Gli avvocati di Grasser hanno già fatto sapere che ricorreranno in appello. Ci aspettano altri anni e altre montagne di carte, prima di poter giungere a una sentenza definitiva. Non riusciamo a immaginare i costi di tutto questo, in spese giudiziarie e parcelle di avvocati, ma crediamo di non sbagliare di molto se diciamo che potrebbero superare persino l’ammontare dalla “madre di tutte le tangenti”.

* * *

Nel gennaio del 2018, quando il processo aveva appena preso avvio, avevamo fatto una considerazione che riproponiamo qui di seguito, perché sempre attuale.

Una nota curiosa a margine del processo.
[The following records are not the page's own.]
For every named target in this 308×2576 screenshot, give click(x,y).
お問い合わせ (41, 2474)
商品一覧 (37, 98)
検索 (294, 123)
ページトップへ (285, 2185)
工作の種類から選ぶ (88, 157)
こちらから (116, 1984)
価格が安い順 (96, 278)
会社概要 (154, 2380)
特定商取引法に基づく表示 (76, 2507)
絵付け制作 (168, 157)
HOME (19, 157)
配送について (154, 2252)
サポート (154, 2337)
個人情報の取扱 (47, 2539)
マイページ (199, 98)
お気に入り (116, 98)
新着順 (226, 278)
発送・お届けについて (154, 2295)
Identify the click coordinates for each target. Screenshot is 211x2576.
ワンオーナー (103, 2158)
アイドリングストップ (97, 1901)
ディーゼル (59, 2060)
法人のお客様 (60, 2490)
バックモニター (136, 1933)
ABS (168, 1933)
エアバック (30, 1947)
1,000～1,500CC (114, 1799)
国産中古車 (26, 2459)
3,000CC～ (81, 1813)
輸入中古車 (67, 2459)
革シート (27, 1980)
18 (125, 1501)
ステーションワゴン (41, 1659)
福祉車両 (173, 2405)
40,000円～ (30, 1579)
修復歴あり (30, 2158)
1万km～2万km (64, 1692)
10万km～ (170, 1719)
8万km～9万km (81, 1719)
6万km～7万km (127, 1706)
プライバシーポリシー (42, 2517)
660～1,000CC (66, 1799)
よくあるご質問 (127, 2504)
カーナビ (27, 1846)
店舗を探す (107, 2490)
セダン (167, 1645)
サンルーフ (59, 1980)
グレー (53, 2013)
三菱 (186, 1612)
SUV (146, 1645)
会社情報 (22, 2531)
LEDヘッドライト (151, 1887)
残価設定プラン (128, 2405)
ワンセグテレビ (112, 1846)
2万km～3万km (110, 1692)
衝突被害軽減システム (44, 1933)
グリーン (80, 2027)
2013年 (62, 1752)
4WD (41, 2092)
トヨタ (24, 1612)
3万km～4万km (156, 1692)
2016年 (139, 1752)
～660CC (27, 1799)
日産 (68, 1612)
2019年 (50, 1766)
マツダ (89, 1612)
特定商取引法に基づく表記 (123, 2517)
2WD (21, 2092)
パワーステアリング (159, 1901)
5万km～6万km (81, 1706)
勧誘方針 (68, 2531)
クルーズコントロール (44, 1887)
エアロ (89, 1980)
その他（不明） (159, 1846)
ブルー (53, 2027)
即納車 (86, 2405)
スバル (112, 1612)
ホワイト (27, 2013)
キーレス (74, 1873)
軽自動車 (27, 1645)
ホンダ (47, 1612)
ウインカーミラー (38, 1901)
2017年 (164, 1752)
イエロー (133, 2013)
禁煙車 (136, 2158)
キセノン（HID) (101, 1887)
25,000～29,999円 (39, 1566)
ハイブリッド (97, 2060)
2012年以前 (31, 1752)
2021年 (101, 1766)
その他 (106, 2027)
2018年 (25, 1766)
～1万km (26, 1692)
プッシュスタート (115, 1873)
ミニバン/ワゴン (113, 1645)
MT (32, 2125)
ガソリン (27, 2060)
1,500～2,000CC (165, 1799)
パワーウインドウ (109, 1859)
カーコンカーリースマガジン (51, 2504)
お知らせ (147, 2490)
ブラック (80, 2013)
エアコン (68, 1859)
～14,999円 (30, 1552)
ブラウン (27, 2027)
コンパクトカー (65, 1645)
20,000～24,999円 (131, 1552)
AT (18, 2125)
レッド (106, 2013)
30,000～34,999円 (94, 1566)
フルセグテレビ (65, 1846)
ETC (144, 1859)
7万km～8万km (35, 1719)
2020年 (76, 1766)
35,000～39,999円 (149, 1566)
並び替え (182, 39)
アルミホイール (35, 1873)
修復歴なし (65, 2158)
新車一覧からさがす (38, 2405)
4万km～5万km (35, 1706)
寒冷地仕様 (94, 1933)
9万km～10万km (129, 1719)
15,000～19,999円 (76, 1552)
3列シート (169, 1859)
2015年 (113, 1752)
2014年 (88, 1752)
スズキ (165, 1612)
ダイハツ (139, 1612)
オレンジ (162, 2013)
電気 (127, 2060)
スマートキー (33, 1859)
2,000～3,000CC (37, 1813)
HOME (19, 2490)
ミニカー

Immofinanz, la società immobiliare che con quasi 10 milioni è riuscita a corrompere un ministro e i suoi più stretti collaboratori, è un consorzio formato dalla Raiffeisen Landesbank dell’Alta Austria, dalla compagnia di assicurazioni Wiener Städtische, dall’Hypo Bank dell’Alta Austria (non c’entra nulla con Hypo Bank Alpe Adria) e dalla Oberösterreich Versicherung. Si tratta di banche e società assicuratrici gravitanti nell’area pubblica e amministrate da uomini dell’Övp o dell’Spö. In altre parole, uomini dei due partiti più importanti dell’Austria – se non direttamente, attraverso i loro manager di fiducia – hanno imbrogliato il loro Paese, governato da altri uomini di quegli stessi partiti, procurando alle casse pubbliche un danno stimato in 200 milioni di euro, cioè la somma che si sarebbe potuta ottenere in più da un’asta regolare.

NELLE FOTO, l’ex ministro Karl-Heinz Grasser con il suo amico e testimone di nozze Walter Meischberger, entrambi imputati, in attesa della sentenza che li condannerà rispettivamente a 8 anni e a 7 anni di reclusione. La giudice Marion Hohenecker, che ha presieduto il collegio del tribunale.